TASK TO CARRY OUT — Please give part of the records below as a numbered list, leaving out blank lines and pictures. Begin at the line that contains "This screenshot has height=462, width=1292." and stop after the line that contains "Action: click(122, 150)".

═════ SOURCE MATERIAL

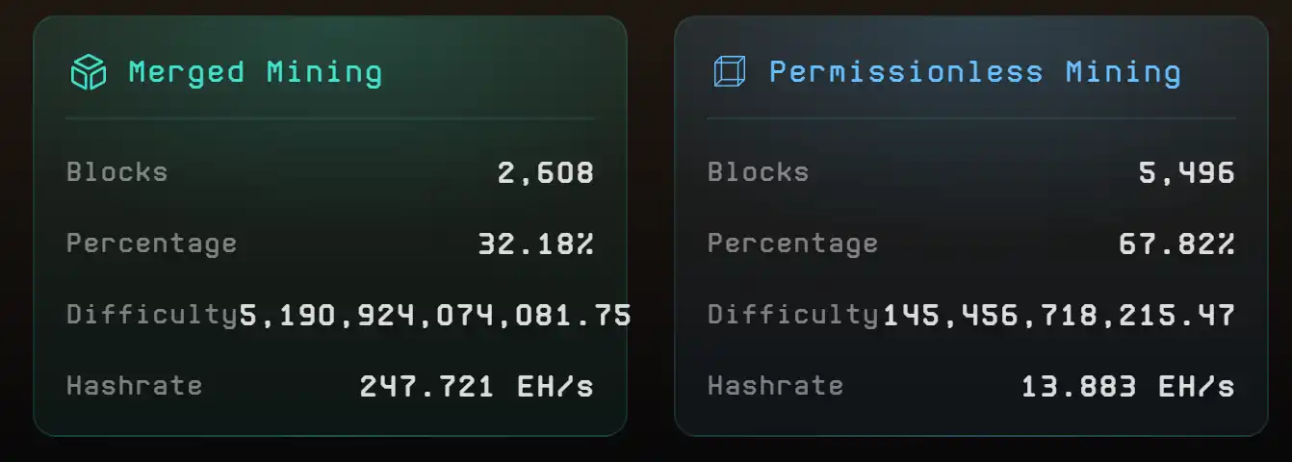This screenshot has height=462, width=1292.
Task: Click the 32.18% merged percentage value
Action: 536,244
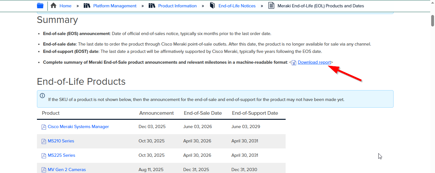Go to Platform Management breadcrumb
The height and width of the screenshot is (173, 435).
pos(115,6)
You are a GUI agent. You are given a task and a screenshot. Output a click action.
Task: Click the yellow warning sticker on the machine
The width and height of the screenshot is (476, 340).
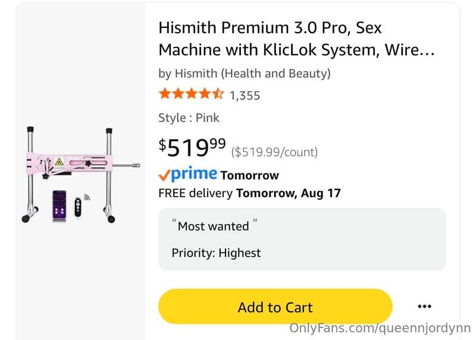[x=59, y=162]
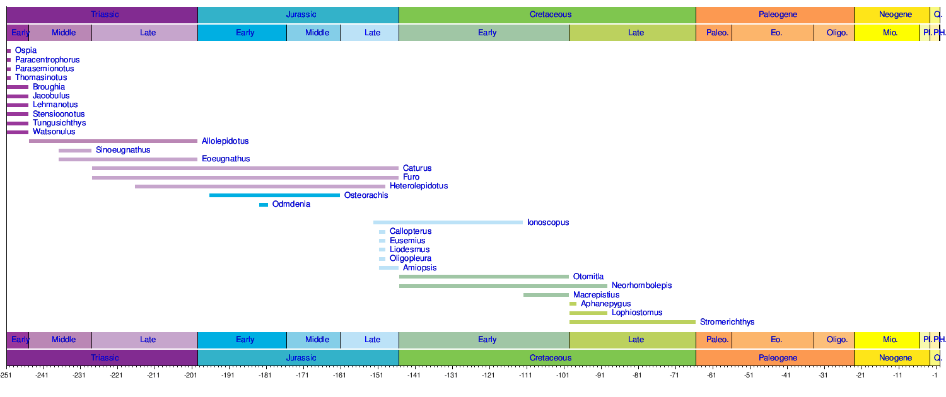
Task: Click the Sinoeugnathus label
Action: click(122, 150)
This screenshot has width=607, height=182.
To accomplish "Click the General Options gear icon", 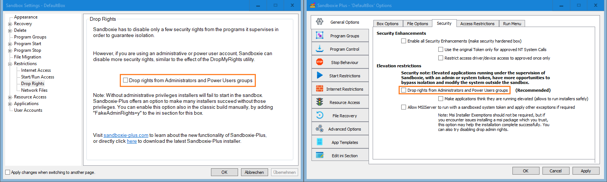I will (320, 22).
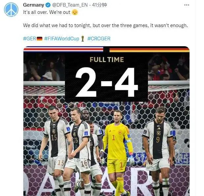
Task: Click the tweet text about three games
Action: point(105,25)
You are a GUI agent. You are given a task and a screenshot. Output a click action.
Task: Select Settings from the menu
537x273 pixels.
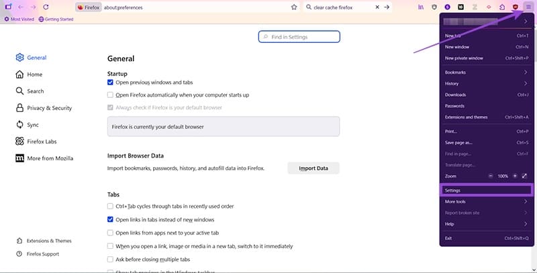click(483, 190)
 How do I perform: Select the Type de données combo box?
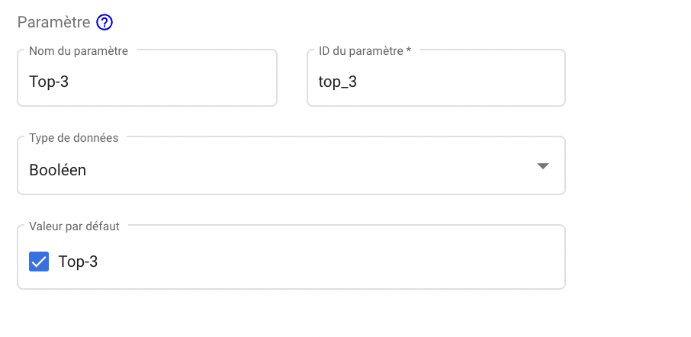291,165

══════════
═════ SOURCE MATERIAL

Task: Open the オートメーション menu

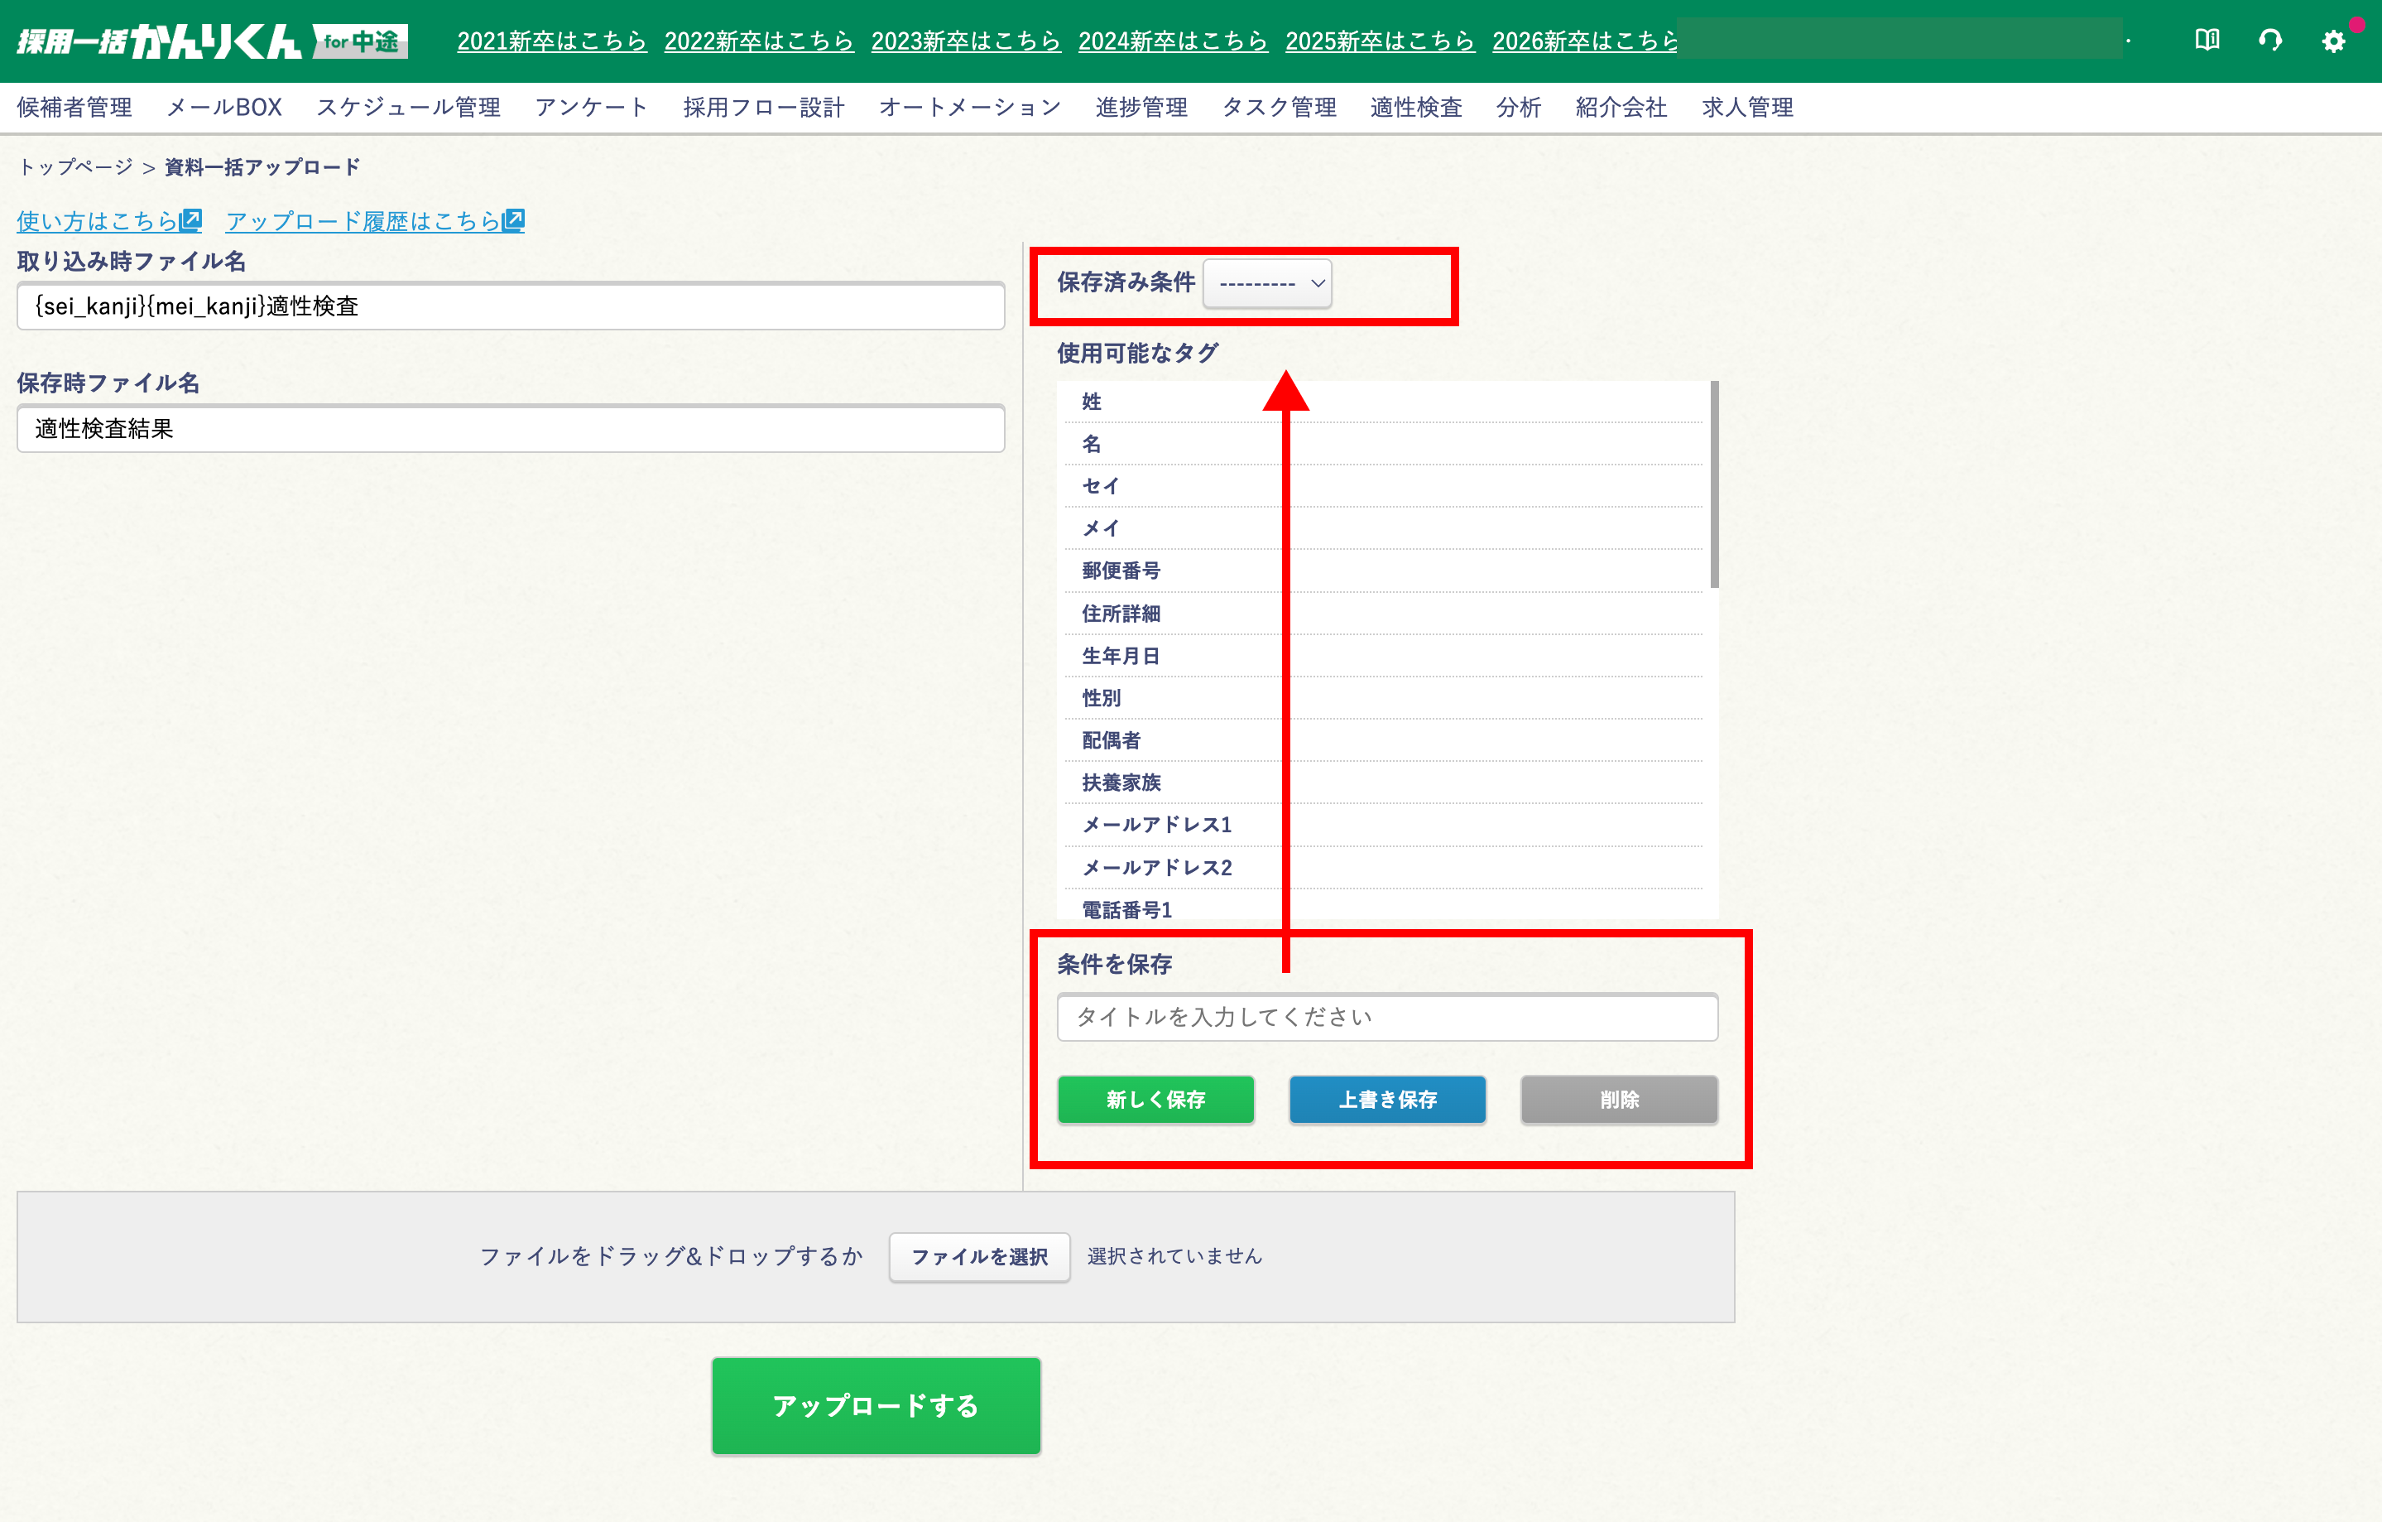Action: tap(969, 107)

══════════

ANSWER TO THIS EXERCISE —
1. This screenshot has height=462, width=1292.
2. Task: Click the 32.18% merged percentage value
3. Action: 536,244
4. Go to Platform Management breadcrumb
5. The height and width of the screenshot is (173, 435).
6. pos(115,6)
7. You are a GUI agent. You are given a task and a screenshot. Output a click action.
8. Task: Click the yellow warning sticker on the machine
9. The width and height of the screenshot is (476, 340).
10. [x=59, y=162]
11. Task: Click the Sinoeugnathus label
12. Action: click(122, 150)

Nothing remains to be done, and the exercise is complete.